TEXTE EXTRAIT:

============

Actualisé 23.06.2020 à 13:20

Strasbourg (F)

Prison avec sursis pour le policier qui avait matraqué une «gilet jaune»

Le quadragénaire, outre la peine prononcée, ne pourra pas porter d’arme pendant cinq ans. L’homme, dans la police depuis 23 ans, a expliqué qu’il était stressé lors de la manifestation où il a dérapé.

La sexagénaire avait été frappée lors de cette manifestation des gilets jaunes dans la ville alsacienne, en janvier 2019,

La sexagénaire avait été frappée lors de cette manifestation des gilets jaunes dans la ville alsacienne, en janvier 2019,

AFP

Un policier a été condamné mardi à dix-huit mois de prison avec sursis simple par le Tribunal correctionnel de Strasbourg (F), pour avoir matraqué une manifestante «gilet jaune» en janvier 2019. La peine est assortie de cinq ans d'interdiction de port d'arme et d'une inscription au casier judiciaire.

Cette décision intervient au moment où des manifestations contre les violences policières ont rassemblé des milliers de personnes ces dernières semaines en France. Selon le rapport de la police des polices, que l'AFP a pu consulter, le gardien de la paix identifié comme étant l'auteur du coup de matraque, «n'était pas menacé directement ou personnellement par un manifestant ou par la victime».

============

DONNÉES FOURNIES:
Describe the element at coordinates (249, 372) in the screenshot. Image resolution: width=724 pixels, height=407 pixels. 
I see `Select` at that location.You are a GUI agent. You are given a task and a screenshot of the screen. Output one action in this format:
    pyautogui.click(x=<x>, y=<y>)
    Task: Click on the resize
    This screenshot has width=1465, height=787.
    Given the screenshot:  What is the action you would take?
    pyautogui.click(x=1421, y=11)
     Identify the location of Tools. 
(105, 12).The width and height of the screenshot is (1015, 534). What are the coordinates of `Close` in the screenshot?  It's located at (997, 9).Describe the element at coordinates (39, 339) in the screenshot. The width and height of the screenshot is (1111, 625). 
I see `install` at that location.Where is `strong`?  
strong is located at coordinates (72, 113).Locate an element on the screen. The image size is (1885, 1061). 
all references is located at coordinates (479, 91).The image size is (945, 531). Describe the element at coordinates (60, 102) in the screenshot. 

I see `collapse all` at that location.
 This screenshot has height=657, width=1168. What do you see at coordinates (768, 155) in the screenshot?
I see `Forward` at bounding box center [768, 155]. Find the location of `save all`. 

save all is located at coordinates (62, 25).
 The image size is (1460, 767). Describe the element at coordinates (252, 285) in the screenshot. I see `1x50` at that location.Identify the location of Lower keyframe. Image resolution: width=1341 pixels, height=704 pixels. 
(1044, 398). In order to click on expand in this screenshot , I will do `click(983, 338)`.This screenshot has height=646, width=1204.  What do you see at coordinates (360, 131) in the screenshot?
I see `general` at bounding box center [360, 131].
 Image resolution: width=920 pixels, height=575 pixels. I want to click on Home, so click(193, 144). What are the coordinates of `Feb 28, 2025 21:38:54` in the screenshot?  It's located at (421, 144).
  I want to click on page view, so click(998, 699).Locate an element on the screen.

============

TRAVAIL À FAIRE:
1) Indiquez si chacune des affirmations suivantes concorde avec l'article sur le policier condamné à Strasbourg, en répondant par oui ou par non et en citant les mots décisifs de l'article. (a) Le policier a été condamné à dix-huit mois de prison ferme. (b) Le policier travaille dans la police depuis 23 ans. (c) D'après le rapport de la police des polices, le policier était directement menacé par la victime.
2) Poursuivez l'article sur le policier condamné à Strasbourg, en reprenant après sa dernière phrase.

VOS RÉPONSES:
1)
(a) Non : « dix-huit mois de prison avec sursis simple ».
(b) Oui : « dans la police depuis 23 ans ».
(c) Non : « n'était pas menacé directement ou personnellement par un manifestant ou par la victime ».

2)
L'incident a eu lieu dans le centre-ville de Strasbourg, le 12 janvier 2019 à l'occasion d'une manifestation des «gilets jaunes», un grand mouvement de contestation sociale qui avait secoué le pays à l'époque. La manifestante, âgée de 62 ans, qui n'était pas armée, a eu une dizaine de points de suture à l'arrière de la tête.

Le procureur, Alexandre Chevrier, a pointé «une violence totalement disproportionnée» de la part de cet agent de 47 ans, dans la police depuis 23 ans et pourtant bien noté par sa hiérarchie.

Le policier, membre de la brigade d'intervention, a expliqué devant le tribunal avoir été stressé. Il a admis «le caractère illégitime de l'action» et a reconnu avoir administré un coup de matraque, affirmant ne pas se souvenir du reste. Au vu des images de vidéosurveillance, le parquet a pour sa part retenu «deux coups de matraque» et «on le voit esquisser deux coups de pied au sol».

Lundi, quatre autres policiers ont par ailleurs été placés en garde à vue pour des violences à Paris dans une autre manifestation de «gilets jaunes», en décembre 2018. Ils sont accusés d'avoir frappé violemment plusieurs manifestants, certains allongés au sol, à l'aide de matraques, dans un fast-food. La scène avait été filmée par plusieurs journalistes.